- Founded: 2012
- Founder: Ben Katzman
- Distributors: Redeye Distribution; Carrot Top;
- Genre: Noise rock, punk, indie rock, post-punk
- Country of origin: U.S.
- Location: Boston, Massachusetts
- Official website: www.bufurecords.com

= BUFU Records =

American independent record label

BUFU (By Us For Us) Records is an independent record label formed in 2012 and based in Boston, Massachusetts.

Originally releasing cassettes and CDs for New England–based DIY rock artists, the label has expanded to include international artists and has released 77 titles spanning across all physical and digital platforms. Their artists have had premieres or features in publications such as Billboard magazine, SPIN, Brooklyn Vegan, and Tom Tom Magazine, and have received recognition from Rolling Stone, NME, and Stereogum.

The label's includes Tall Juan, Flower Girl, Veiny Hands, Ben Katzman's DeGreaser, Free Pizza, and The Jellyfish Brothers.

== History ==
BUFU Records was founded in 2012 by Ben Katzman, who is a former member of Guerilla Toss as well as the frontman of his own group Ben Katzman's DeGreaser. Christopher Collins of The Boston Hassle joined as co-owner in 2014, and by then the label had already been well established in the Boston area, having issued nearly 30 releases and booking national tours for its artists. The label has put out releases from Japanther, Krill, and Mannequin Pussy, for which they released either LPs or a special edition cassette. Additionally, they have partnered with Boston Hassle Fest on occasion to release live compilation tapes of the annual music festival.

Over the years, the label has built a reputation for their tape releases, which greatly outnumber their vinyl releases. Many of their artists have gone on to sign to larger record labels as well, such as IAN who went on to sign with Hardly Art. Additionally, they have booked concert tours for their artists, and have organized their own BUFU Festival in their base location of Boston and in Katzman's hometown of Miami, Florida.
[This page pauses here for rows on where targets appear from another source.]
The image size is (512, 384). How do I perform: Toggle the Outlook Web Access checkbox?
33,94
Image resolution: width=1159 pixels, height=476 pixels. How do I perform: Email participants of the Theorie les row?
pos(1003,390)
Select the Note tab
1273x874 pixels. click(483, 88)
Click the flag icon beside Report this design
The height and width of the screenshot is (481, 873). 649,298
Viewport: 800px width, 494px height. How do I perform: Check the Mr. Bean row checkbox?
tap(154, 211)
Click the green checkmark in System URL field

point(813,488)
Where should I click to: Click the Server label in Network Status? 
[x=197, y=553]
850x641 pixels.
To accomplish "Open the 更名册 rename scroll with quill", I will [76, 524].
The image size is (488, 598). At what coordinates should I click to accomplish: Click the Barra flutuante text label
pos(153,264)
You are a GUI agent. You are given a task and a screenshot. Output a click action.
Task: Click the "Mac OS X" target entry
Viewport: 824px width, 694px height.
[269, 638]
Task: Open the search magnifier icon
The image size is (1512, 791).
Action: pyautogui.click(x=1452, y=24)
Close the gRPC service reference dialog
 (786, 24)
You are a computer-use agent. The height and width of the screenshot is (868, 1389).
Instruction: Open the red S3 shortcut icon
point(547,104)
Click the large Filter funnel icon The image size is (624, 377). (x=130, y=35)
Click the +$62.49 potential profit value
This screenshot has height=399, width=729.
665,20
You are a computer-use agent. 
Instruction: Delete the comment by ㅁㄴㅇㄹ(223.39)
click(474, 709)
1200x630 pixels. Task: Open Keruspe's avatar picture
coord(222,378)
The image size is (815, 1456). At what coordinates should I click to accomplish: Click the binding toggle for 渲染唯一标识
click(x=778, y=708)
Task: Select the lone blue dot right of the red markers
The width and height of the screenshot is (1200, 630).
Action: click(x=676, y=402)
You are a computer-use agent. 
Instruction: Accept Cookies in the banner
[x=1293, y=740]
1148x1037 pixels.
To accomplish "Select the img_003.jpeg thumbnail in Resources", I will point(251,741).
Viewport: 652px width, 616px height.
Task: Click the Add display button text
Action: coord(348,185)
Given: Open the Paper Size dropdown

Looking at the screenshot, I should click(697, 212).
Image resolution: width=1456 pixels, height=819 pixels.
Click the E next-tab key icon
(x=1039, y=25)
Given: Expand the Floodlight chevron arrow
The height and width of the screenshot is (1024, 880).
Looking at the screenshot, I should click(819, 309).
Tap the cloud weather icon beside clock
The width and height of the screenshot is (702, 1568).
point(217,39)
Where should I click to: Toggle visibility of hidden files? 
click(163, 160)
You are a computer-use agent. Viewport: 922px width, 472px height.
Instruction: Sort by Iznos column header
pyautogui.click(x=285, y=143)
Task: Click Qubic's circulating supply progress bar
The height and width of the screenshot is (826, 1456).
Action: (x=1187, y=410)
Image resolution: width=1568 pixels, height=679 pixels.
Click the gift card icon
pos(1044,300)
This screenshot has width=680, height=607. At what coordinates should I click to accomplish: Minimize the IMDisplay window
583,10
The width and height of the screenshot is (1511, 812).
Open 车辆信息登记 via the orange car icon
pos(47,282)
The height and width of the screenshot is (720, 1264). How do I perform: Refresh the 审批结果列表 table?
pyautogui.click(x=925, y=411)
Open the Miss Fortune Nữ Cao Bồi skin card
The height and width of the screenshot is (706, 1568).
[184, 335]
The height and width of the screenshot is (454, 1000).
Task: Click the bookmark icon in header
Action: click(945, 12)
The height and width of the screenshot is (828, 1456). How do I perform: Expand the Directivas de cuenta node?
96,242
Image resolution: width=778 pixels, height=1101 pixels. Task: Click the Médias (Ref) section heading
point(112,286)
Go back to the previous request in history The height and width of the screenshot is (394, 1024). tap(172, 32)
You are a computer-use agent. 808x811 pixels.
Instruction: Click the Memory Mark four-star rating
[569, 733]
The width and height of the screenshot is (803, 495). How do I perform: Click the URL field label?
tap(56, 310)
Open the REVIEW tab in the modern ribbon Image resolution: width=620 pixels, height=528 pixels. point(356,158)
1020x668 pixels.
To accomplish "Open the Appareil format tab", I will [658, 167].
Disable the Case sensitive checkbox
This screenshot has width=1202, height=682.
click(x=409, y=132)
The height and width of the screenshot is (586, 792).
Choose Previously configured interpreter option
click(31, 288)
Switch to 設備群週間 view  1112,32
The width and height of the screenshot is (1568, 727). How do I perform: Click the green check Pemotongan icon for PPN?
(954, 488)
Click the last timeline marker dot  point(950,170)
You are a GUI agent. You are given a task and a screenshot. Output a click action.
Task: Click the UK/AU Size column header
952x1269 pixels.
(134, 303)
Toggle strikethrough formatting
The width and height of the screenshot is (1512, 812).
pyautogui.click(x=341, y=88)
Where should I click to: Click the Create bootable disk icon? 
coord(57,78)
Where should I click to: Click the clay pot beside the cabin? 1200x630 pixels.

The label's roster includes Tall Juan, Flower Girl, Veiny Hands, Ben Katzman's DeGreaser, Free Pizza, and The Jellyfish Brothers. Tall Juan released Olden Goldies via BUFU Records in May 2017, which garnered him a highly acclaimed appearance at Coachella Music Festival. Additionally, the label has gone on to release comic books such as in conjunction with Ben Katzman's DeGreaser's release We Bled to Shred.

== Notable releases ==
- Designer – "Kelvin & Kline" (2013). Designer is listed No. 9 in "Best 40 New Bands of 2013" by Stereogum.
- Japanther – "Instant Money Magic" (LP only) (2014). Lead single "Do It (Don't Try)" premiered on SPIN magazine.
- Tall Juan – "Why Not?" (2015). Recorded and engineered by Mac DeMarco.
- Mannequin Pussy – "Romantic" (Special Edition Cassette only) (2016). Listed No. 3 in "Top 20 Albums of 2016" by Rolling Stone.